Data in this exercise
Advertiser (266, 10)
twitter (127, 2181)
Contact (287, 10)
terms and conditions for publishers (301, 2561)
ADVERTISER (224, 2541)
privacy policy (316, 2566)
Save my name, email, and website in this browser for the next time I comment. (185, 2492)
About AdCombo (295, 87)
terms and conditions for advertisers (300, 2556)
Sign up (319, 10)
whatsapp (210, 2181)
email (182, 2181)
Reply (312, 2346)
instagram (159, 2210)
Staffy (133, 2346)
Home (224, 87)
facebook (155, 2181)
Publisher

Requirement
Go through the entries above and pull out each line with "email" in it.

Solved exercise
Save my name, email, and website in this browser for the next time I comment. (185, 2492)
email (182, 2181)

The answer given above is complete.